Faktor Preferensi Konsumen
Efektifitas sebuah kebijakan tentu dilihat dari outputnya. Dalam hal kebijakan pajak kendaraan listrik, dilihat dari bagaimana minat beli masyarakat terhadap kendaraan listrik. Menurut Kwan dan Sarjono (2024), Pajak mempengaruhi elastisitas harga barang, yang pada akhirnya mempengaruhi preferensi konsumen. Barang dengan pajak yang tinggi menyebabkan permintaan menjadi lebih sedikit dibanding barang dengan pajak yang lebih rendah. Selain itu, dalam penelitiannya, Liao, Molin, dan Van Wee mengungkapkan bahwa secara umum terdapat empat atribut preferensi kendaraan listrik. Yaitu financial, technical, infrastructure dan policy attributes. Policy attributes mencakup berbagai instrumen
kebijakan, termasuk kebijakan pajak. Maka dari itu, kebijakan pajak memainkan peran penting dalam menentukan preferensi konsumen.
Dampak
Dikutip dari data Gaikindo, bisa dilihat perkembangan yang cukup signifikan dari penjualan Battery Electric Vehicle di Indonesia (BEV). Pada tahun 2018, belum ada penjualan BEV sama sekali. Begitu pula dengan tahun 2019, dimana masyarakat belum familiar dan pemerintah juga belum gencar mempromosikan kendaraan listrik. Namun, selama masa pandemi 2020-2021, diluar prediksi bahwa penjualan BEV mulai memperlihatkan peningkatan. Hingga pada 2022-2023, di masa peralihan setelah pandemi, penjualan BEV mengalami kenaikan yang sangat signifikan hingga 15x lipat dari tahun sebelumnya. Jika kita perhatikan, tahun 2022 merupakan tahun dimana pemerintah mulai sangat gencar mempromosikan kendaraan listrik. Pada tahun tersebut, mobil listrik pertama yang dirakit di Indonesia, yaitu Hyundai IONIQ 5 diluncurkan. Salah satu jenis mobil listrik yang paling terkenal, Wuling Air EV juga diluncurkan pada tahun 2022. Perpres Nomor 55 Tahun 2019 serta Pergub Nomor 3 Tahun 2020 yang mengatur tentang insentif pajak kendaraan listrik sudah mulai populer pada tahun tersebut. Sehingga, kebijakan pemerintah, salah satunya melalui insentif pajak, memainkan peran penting dalam mengubah preferensi konsumen.
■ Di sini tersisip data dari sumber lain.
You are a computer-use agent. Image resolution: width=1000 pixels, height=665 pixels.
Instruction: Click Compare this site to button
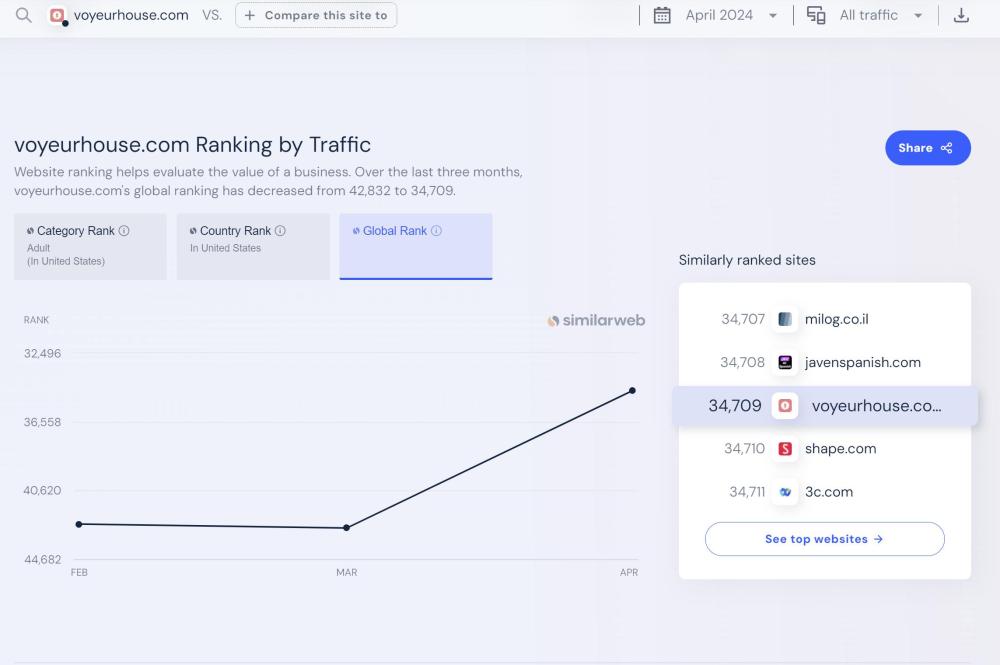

Hal ini juga didukung dengan salah satu hasil survey mahasiswa Ilmu Administrasi Fiskal, Fakultas Ilmu Administrasi, Universitas Indonesia angkatan 2022. Dari hasil survey yang
dilakukan kepada total 333 responden di DKI Jakarta (jawaban tidak relevan sudah difilter), didapatkan beberapa data sebagai berikut.
Keterangan:
*Tidak = Tidak Dipertimbangkan Sedikit = Sedikit Dipertimbangkan Banyak = Banyak Dipertimbangkan Sangat = Sangat Dipertimbangkan
Dari data tersebut, dapat disimpulkan bahwa Bahwa rata-rata 58,95% responden sangat mempertimpangkan Insentif PPN DTP, PPnBM, PKB, dan BBNKB dalam membeli kendaraan listrik. Sedangkan rata-rata 27,55% responden banyak mempertimbangkan Insentif PPN DTP, PPnBM, PKB, dan BBNKB dalam membeli kendaraan listrik. Persentase tersebut menunjukkan bagaimana insentif pajak adalah salah satu faktor pertimbangan utama
konsumen dalam membeli kendaraan listrik dan bagaimana insentif pajak dapat mengubah preferensi konsumen.
Kesimpulan
Insentif pajak menjadi faktor yang sangat penting dalam menentukan preferensi konsumen. Mayoritas konsumen akan memilih membeli barang dengan pajak yang lebih rendah, sehingga harga yang dikeluarkan juga akan lebih kecil. Melalui data perkembangan volume penjualan BEV diatas, dapat dilihat bagaimana volume penjualan BEV meningkat drastis sejak tahun 2022, dimana pemerintah mulai fokus mendorong percepatan kendaraan listrik lewat insentif-insentif pajak yang diberikan. Hasil survey mahasiswa Ilmu Administrasi Fiskal pada tahun 2024 juga menunjukkan bagaimana masyarakat mempertimbangkan insentif pajak dalam membeli kendaraan listrik. Sehingga, penting bagi pemerintah untuk membuat kebijakan dan insentif pajak yang tepat guna meningkatkan preferensi konsumen dalam membeli kendaraan listrik.